» Excerpted text:
--- START ---
Another issue regarding polio vaccines was the famous issue of the Sabine vaccine. As the Wikipedia article summarizes:
Between 1955-1960, the [Sabine] oral vaccine was tested on at least 100 million people in the USSR, […] The first industrial production and mass use of Oral Poliovirus Vaccine (OPV) from Sabin strains was organized by Soviet scientist Mikhail Chumakov. This provided the critical impetus for allowing large scale clinical trial of OPV in the United States in April 1960 on 180,000 Cincinnati school children. The mass immunization techniques that Sabin pioneered with his associates effectively eradicated polio in Cincinnati. Against considerable opposition from The March of Dimes Foundation, which supported the relatively effective killed vaccine, Sabin prevailed on the Public Health Service to license his three strains of vaccine. While the PHS stalled, the USSR sent millions of doses of the oral vaccine to places with polio epidemics, such as Japan, and reaped the humanitarian benefit. Indeed it was not clear to many that the vaccine was an American one, financed by US dollars, but not available to ordinary Americans. [emp. added]
Whatever issues Sabine and Salk had with each other, it’s pretty clear that public health agencies around the world, and in the US, benefited from Sabine’s (government sponsored) work.
--- END ---
Extend the text about polio vaccines, starting right after its last sentence. The data after this has nothing to do with the text about polio vaccines.

» Data for review:
--- START ---
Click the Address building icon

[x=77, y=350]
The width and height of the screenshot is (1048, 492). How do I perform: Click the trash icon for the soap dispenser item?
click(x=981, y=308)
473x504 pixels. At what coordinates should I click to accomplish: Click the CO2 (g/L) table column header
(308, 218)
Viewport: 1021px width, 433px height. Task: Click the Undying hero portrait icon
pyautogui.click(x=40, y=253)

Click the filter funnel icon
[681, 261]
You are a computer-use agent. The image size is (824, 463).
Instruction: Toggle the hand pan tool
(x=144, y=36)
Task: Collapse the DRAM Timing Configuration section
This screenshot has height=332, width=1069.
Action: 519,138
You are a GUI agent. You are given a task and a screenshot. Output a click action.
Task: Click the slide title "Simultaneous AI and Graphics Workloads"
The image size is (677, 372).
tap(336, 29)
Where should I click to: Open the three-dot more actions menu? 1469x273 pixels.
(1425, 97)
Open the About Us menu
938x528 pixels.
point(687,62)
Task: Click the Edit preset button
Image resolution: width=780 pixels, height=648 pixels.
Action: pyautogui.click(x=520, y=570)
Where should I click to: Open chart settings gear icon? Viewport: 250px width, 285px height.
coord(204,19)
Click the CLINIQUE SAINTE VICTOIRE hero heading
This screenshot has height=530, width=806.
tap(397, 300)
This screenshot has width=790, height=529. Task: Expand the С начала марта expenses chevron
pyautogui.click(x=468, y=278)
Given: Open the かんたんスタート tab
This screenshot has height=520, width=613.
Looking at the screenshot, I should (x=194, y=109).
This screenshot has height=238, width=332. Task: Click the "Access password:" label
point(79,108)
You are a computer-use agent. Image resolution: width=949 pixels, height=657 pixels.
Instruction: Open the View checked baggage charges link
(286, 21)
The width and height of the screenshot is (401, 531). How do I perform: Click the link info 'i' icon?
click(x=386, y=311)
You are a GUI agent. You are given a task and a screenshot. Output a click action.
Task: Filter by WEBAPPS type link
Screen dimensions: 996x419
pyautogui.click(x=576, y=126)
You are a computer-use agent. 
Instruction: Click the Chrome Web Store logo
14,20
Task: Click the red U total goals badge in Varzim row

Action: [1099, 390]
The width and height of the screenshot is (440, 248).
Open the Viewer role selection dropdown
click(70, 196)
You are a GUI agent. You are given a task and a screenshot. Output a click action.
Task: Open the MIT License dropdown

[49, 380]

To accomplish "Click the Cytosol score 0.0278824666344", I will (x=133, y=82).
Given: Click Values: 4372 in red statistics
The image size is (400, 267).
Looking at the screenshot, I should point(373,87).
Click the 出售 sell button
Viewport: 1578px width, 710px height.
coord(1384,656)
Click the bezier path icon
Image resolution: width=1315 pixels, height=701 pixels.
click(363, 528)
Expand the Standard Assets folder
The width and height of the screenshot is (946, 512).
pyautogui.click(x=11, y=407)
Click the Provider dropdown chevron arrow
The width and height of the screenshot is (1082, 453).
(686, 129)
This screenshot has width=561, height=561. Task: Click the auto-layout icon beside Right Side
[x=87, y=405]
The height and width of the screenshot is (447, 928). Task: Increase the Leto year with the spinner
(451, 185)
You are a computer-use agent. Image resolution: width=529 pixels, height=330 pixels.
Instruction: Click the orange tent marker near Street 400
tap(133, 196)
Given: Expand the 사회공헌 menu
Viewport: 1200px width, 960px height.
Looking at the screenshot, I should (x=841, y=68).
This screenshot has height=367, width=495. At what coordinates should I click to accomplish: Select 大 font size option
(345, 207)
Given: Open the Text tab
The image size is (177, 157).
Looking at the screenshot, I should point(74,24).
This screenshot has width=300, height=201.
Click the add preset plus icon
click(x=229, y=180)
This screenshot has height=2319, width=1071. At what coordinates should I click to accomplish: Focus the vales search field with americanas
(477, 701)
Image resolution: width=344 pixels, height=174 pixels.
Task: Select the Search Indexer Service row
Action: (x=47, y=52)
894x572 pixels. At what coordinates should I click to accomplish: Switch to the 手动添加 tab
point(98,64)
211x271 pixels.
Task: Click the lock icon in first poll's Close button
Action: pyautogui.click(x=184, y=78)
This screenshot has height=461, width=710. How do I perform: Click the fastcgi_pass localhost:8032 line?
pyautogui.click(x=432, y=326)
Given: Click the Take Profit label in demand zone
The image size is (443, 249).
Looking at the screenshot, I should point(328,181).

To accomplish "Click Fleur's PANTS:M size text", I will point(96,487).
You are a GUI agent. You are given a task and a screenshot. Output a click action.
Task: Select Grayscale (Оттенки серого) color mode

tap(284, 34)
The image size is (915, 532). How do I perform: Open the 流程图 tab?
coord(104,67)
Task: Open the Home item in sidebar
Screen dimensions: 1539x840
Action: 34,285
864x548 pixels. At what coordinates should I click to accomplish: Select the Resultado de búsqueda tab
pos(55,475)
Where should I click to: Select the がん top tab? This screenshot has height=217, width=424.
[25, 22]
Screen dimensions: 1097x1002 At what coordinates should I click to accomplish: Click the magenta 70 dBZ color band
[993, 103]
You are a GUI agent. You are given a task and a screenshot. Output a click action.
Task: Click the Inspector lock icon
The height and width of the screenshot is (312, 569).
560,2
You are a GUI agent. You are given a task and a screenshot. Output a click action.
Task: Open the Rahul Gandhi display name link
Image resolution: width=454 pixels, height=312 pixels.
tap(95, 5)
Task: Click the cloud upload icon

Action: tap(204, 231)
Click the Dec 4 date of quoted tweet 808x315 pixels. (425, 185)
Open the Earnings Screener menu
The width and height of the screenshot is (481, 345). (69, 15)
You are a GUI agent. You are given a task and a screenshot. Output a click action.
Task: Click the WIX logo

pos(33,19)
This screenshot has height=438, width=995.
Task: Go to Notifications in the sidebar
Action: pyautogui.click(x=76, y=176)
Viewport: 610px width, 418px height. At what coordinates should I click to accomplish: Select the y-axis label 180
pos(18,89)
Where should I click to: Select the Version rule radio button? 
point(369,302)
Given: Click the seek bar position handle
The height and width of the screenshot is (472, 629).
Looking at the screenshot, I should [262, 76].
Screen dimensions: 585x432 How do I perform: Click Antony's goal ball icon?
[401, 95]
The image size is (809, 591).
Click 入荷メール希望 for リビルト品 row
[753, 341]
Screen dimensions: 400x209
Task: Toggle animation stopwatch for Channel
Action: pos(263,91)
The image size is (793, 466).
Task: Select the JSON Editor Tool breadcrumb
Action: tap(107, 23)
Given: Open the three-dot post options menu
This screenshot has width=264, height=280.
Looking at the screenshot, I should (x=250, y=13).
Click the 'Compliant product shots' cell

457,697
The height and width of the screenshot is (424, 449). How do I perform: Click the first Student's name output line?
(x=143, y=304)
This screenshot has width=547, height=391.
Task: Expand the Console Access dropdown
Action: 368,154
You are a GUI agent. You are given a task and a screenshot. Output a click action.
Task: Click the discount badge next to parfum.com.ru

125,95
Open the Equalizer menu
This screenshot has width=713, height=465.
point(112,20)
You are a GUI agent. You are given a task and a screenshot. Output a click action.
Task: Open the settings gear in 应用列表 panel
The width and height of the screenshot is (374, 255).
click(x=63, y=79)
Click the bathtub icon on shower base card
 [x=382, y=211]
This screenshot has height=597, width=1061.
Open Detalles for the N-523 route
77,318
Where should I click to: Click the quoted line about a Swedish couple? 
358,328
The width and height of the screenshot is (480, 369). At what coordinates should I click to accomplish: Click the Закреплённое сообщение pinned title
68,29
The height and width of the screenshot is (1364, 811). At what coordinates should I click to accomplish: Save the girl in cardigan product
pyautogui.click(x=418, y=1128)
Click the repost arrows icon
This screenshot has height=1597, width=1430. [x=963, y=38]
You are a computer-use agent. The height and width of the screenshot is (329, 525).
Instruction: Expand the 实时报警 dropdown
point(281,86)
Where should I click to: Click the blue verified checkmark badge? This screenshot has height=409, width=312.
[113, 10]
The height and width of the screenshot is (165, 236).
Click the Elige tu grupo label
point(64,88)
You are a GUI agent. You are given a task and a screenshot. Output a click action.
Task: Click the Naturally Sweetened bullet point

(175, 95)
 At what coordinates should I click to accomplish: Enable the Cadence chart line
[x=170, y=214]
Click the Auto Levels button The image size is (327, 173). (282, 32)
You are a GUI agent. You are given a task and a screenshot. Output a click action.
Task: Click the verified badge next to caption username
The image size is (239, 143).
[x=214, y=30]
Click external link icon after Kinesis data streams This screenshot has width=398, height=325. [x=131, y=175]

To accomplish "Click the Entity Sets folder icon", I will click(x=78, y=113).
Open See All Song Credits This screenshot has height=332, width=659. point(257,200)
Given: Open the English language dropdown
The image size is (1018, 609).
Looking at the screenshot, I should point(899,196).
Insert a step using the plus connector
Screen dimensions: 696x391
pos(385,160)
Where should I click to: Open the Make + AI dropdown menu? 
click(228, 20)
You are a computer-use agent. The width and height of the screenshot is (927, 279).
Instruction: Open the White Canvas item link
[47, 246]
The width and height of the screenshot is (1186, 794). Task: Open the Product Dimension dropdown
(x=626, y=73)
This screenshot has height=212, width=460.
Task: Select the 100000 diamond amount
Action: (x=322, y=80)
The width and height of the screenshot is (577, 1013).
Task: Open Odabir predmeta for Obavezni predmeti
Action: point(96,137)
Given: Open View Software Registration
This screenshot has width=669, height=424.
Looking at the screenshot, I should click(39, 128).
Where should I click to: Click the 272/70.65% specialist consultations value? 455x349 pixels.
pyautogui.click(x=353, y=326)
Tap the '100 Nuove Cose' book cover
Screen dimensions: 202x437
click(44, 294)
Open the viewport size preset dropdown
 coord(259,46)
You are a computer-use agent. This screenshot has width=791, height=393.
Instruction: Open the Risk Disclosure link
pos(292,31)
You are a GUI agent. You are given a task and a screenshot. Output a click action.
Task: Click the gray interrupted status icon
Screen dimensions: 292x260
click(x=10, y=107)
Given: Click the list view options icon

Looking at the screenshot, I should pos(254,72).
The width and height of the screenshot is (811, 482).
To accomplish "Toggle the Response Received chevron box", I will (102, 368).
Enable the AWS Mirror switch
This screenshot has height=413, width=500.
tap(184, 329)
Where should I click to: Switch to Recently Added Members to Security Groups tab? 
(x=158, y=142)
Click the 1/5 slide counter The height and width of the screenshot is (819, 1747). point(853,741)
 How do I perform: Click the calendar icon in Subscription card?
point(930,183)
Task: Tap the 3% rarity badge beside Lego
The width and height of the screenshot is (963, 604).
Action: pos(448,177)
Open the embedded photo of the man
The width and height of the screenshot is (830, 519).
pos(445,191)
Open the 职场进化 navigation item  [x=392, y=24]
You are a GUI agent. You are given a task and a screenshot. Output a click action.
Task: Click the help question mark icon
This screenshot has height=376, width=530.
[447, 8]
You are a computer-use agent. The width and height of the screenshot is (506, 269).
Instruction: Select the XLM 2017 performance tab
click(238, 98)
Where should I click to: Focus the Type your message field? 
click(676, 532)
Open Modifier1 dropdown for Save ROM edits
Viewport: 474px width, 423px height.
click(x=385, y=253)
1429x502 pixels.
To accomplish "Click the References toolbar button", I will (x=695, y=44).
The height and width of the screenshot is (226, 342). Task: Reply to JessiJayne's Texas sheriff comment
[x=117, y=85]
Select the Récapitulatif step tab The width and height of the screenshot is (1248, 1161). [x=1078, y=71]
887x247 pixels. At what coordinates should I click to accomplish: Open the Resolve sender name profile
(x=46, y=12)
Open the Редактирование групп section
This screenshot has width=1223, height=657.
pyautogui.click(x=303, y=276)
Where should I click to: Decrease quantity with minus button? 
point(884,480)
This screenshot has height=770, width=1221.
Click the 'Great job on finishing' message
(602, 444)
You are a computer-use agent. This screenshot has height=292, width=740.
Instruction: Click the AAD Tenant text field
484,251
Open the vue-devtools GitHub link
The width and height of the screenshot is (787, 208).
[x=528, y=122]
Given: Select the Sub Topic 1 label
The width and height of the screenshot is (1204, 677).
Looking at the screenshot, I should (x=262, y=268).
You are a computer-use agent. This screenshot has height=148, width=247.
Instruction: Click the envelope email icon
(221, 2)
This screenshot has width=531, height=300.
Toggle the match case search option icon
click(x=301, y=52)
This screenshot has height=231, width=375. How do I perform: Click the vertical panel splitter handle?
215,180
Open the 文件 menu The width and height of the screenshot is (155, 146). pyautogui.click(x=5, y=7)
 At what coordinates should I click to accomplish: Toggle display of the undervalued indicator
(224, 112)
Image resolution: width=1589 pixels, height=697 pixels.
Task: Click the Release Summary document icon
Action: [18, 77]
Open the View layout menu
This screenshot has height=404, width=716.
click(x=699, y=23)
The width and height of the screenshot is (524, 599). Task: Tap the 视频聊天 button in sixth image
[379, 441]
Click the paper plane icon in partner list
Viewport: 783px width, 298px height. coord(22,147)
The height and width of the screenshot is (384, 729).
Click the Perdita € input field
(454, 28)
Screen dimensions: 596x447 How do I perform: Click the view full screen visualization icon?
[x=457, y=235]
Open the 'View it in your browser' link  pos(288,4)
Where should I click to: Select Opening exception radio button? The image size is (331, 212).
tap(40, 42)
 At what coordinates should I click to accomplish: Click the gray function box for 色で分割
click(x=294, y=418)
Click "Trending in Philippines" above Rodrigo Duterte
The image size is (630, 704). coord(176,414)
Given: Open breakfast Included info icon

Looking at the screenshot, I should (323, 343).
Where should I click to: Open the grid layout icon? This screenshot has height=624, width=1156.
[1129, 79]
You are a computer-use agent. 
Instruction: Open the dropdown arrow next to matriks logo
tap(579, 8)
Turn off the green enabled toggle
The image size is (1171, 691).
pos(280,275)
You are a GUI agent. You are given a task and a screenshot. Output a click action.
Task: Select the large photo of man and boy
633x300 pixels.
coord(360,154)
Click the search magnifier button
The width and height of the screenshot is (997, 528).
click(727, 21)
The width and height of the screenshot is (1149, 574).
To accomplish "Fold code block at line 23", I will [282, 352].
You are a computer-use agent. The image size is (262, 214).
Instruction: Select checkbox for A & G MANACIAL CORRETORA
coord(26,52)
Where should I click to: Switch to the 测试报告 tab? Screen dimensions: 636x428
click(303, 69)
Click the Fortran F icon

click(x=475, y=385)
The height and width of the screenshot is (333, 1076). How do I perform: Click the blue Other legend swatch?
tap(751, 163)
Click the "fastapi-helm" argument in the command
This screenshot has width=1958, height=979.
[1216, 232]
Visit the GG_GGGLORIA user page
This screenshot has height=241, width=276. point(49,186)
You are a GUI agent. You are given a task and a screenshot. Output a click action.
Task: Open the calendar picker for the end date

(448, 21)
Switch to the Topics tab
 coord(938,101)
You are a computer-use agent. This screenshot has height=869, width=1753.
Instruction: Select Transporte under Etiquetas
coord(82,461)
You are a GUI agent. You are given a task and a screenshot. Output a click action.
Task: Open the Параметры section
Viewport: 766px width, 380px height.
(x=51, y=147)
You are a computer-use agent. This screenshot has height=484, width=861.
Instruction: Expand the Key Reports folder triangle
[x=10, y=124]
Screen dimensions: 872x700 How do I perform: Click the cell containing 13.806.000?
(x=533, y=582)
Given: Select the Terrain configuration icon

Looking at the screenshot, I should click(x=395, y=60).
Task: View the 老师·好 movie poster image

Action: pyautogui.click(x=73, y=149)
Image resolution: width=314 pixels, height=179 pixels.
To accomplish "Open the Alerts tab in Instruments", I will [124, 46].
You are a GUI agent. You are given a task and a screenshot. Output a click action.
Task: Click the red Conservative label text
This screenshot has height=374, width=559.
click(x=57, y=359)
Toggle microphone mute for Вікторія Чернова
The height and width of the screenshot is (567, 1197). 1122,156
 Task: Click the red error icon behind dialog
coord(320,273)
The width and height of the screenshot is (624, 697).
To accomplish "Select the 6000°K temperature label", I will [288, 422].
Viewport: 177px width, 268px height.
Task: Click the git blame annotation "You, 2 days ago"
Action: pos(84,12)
--- END ---
» Expected answer:
As the NIH history site summarizes the role of polio vaccination in the development of US public health policy:
The political obstacles to Clinical Center growth were overcome at the close of Eisenhower’s first term, largely as a result of the Salk polio vaccine controversy and reemergent congressional pressure for biomedical research spending. NIH had limited its involvement to long-term, live virus studies until January 1953, when the private National Foundation for Infantile Paralysis announced a killed-virus cure and requested federal oversight for vaccination trials. Assistant Director Shannon and leading NIH virologists attempted to bring order to the precipitate rush to mass inoculation in 1954, but when faulty vaccine licensed by the NIH Laboratory of Biologics Control caused 209 new polio cases in April 1955, the administration convened a special, NIH-led committee to ensure the vaccine’s safety and to complete the program.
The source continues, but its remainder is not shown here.